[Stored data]
________________

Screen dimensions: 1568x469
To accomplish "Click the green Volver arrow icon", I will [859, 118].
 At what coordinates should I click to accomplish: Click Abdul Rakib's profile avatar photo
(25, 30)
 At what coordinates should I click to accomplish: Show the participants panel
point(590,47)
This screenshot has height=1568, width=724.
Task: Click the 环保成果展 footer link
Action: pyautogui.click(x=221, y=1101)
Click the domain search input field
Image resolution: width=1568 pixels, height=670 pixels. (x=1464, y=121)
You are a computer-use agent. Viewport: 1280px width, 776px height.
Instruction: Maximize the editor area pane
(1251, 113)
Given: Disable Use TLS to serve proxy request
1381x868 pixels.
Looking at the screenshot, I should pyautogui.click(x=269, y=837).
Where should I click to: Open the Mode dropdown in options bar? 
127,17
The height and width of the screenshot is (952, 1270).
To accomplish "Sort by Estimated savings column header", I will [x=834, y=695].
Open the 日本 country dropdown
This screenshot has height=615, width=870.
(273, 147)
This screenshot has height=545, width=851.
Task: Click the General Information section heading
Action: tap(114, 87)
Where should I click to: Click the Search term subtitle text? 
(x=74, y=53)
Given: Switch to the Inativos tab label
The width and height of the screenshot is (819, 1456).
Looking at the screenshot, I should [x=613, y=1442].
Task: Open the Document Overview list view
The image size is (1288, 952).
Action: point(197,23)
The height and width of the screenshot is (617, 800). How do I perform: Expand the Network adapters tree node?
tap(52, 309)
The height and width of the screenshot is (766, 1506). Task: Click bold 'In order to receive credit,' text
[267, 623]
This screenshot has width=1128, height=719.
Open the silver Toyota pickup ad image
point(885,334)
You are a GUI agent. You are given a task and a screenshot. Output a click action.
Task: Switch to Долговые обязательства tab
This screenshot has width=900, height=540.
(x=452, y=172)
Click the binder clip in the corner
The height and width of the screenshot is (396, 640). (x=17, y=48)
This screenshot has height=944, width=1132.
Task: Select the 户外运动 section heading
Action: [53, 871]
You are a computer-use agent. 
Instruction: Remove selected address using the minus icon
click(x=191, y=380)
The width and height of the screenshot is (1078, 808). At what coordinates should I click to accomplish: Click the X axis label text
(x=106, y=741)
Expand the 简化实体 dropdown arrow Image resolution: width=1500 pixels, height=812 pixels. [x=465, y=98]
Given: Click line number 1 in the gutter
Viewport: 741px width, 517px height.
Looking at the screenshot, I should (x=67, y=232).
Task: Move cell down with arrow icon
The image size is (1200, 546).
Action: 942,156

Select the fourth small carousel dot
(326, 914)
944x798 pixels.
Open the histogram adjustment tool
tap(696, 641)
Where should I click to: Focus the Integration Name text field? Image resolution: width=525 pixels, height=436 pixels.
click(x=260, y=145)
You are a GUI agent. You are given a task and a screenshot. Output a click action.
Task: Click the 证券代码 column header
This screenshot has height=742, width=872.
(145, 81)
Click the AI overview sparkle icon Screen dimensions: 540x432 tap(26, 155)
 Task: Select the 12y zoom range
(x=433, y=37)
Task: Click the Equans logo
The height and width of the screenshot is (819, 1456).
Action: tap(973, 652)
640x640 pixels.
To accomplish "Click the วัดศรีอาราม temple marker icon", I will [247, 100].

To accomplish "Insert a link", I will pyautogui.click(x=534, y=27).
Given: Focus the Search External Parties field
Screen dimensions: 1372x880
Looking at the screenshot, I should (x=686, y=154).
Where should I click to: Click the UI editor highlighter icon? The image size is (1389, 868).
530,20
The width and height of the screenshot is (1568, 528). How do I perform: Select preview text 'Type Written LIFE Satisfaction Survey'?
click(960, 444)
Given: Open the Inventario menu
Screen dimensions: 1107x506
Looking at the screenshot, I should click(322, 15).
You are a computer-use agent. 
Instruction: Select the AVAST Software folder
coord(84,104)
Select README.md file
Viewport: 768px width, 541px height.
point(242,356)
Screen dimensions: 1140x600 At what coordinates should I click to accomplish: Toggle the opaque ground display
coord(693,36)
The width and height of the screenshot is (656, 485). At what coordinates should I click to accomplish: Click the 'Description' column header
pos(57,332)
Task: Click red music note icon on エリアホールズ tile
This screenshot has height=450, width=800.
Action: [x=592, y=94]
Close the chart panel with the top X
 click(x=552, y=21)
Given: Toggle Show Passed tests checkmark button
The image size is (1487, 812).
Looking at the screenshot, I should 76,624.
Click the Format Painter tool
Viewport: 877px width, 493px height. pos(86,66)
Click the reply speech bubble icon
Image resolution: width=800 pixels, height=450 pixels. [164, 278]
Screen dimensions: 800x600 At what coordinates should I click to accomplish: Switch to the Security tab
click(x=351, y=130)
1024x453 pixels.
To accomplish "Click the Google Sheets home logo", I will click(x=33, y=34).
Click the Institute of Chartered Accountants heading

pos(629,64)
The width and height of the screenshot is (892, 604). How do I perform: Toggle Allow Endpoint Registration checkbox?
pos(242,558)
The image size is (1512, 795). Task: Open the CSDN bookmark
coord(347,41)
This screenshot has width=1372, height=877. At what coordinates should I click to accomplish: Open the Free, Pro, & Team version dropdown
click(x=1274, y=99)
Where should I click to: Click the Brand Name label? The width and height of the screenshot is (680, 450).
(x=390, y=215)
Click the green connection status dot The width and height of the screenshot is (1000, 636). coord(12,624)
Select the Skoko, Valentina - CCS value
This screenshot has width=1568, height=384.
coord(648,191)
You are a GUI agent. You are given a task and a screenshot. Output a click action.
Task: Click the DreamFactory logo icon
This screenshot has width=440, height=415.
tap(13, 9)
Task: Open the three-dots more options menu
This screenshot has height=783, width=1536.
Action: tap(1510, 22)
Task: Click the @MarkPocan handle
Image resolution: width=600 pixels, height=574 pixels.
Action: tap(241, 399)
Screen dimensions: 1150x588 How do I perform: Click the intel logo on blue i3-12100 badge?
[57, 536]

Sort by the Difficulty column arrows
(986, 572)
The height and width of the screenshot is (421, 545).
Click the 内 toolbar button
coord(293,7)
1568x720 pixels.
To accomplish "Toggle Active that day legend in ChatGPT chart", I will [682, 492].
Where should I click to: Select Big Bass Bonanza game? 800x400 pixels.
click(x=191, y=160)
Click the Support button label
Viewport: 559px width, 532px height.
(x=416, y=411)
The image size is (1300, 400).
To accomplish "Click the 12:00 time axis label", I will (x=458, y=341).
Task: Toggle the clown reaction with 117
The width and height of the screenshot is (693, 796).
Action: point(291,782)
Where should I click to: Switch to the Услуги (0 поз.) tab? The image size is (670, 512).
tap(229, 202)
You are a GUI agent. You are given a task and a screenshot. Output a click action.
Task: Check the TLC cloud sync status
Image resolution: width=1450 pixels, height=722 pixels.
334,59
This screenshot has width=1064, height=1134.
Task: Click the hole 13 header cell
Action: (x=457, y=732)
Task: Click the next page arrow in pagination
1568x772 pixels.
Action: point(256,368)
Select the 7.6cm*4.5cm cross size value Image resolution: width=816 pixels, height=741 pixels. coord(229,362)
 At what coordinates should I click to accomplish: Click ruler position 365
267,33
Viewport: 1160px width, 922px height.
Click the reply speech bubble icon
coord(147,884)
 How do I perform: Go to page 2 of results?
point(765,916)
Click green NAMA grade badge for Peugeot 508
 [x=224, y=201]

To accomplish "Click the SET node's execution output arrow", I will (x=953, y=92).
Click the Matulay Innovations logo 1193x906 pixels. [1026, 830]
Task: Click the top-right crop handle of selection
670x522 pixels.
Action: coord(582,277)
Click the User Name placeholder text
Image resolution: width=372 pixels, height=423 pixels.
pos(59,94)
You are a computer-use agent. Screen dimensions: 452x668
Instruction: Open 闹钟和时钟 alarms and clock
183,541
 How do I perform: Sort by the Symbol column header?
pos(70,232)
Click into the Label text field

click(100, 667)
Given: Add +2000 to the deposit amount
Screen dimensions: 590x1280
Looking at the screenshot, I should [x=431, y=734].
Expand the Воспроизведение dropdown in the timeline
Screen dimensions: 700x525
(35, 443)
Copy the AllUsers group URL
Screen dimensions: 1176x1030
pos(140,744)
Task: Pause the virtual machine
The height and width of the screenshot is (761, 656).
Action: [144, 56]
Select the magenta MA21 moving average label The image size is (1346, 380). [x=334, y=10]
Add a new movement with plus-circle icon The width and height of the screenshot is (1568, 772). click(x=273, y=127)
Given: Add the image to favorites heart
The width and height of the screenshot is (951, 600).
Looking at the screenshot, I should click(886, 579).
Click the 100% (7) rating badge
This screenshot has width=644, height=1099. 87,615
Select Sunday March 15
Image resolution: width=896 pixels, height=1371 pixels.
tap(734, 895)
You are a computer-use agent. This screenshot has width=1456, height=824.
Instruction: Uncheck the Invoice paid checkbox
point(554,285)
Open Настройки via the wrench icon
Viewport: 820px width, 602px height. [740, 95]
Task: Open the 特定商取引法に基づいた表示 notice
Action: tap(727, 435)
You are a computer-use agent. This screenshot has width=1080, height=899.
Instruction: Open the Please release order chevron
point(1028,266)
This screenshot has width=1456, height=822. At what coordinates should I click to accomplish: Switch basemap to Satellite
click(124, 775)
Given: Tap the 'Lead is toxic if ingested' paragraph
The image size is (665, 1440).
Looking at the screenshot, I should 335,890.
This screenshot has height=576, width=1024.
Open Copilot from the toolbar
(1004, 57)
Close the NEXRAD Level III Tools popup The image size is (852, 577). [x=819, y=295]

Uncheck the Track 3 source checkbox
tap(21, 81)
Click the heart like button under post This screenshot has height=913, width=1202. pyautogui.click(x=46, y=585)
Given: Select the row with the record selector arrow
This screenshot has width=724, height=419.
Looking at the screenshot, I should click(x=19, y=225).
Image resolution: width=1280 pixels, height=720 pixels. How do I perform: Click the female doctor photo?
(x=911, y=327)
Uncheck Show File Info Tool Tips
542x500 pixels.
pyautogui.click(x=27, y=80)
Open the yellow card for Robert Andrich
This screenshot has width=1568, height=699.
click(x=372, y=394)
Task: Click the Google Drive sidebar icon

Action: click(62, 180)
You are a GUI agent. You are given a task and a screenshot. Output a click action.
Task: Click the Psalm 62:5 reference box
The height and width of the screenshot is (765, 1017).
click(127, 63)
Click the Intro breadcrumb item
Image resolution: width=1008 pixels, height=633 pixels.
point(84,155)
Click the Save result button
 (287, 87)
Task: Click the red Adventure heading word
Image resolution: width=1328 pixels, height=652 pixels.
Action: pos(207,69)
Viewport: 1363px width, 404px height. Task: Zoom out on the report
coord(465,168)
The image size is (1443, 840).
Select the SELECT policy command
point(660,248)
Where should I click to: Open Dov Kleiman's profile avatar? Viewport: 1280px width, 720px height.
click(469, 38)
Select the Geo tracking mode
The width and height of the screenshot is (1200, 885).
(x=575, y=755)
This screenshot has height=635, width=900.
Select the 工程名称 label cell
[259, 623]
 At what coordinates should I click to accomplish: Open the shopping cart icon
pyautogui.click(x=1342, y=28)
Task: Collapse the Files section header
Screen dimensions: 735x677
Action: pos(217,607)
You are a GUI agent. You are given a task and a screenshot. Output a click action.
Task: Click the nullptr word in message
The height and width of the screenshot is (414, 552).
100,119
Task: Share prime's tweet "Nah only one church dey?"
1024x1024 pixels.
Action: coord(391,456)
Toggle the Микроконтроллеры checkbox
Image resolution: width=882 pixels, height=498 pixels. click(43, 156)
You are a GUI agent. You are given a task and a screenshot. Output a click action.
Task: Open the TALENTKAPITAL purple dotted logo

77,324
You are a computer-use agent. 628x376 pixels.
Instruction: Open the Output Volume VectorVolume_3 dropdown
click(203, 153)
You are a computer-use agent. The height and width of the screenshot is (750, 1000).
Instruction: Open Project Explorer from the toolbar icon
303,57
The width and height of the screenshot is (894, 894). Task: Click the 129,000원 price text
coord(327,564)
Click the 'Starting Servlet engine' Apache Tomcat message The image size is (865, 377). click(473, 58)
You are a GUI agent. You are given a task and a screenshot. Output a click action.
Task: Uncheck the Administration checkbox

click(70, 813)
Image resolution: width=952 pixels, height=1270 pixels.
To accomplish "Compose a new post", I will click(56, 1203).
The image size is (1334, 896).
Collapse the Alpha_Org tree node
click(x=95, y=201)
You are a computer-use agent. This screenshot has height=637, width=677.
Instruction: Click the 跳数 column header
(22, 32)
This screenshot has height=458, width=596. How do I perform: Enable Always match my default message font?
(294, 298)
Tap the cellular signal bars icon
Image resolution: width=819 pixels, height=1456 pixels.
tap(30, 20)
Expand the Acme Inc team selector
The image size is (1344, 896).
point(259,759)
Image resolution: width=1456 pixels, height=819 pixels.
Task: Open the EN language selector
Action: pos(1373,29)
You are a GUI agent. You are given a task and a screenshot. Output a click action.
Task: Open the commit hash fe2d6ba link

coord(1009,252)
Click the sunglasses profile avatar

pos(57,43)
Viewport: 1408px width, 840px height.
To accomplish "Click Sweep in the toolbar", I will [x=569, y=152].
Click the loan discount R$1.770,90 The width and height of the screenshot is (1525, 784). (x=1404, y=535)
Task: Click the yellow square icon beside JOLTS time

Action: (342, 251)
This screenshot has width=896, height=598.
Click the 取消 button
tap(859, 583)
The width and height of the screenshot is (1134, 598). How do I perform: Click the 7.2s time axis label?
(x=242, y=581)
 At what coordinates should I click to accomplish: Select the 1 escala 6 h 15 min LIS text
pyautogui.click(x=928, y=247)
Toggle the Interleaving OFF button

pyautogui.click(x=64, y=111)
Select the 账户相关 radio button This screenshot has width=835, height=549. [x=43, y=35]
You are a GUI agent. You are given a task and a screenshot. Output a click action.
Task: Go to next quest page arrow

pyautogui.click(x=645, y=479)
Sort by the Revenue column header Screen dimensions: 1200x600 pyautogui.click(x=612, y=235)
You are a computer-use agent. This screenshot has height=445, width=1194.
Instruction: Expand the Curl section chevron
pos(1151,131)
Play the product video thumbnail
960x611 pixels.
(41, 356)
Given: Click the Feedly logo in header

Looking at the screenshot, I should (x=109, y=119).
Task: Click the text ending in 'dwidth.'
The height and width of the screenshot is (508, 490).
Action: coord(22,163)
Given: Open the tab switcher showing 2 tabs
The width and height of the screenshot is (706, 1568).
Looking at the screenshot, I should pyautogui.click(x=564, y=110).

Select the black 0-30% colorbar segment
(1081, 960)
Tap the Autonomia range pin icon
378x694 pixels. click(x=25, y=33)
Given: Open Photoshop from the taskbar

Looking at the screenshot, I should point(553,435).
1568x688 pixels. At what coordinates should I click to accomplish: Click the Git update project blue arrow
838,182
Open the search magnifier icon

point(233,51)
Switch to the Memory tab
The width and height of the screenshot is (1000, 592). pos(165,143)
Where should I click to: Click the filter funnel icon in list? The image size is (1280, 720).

________________

• [WHAT IS NEEDED]: Only the lines from the one holding "The width and height of the screenshot is (706, 1568)." to the end of the entries above belong in the answer, each copied exactly.

• [OUTPUT FOR THIS TASK]:
The width and height of the screenshot is (706, 1568).
Looking at the screenshot, I should pyautogui.click(x=564, y=110).

Select the black 0-30% colorbar segment
(1081, 960)
Tap the Autonomia range pin icon
378x694 pixels. click(x=25, y=33)
Given: Open Photoshop from the taskbar

Looking at the screenshot, I should point(553,435).
1568x688 pixels. At what coordinates should I click to accomplish: Click the Git update project blue arrow
838,182
Open the search magnifier icon

point(233,51)
Switch to the Memory tab
The width and height of the screenshot is (1000, 592). pos(165,143)
Where should I click to: Click the filter funnel icon in list? The image size is (1280, 720).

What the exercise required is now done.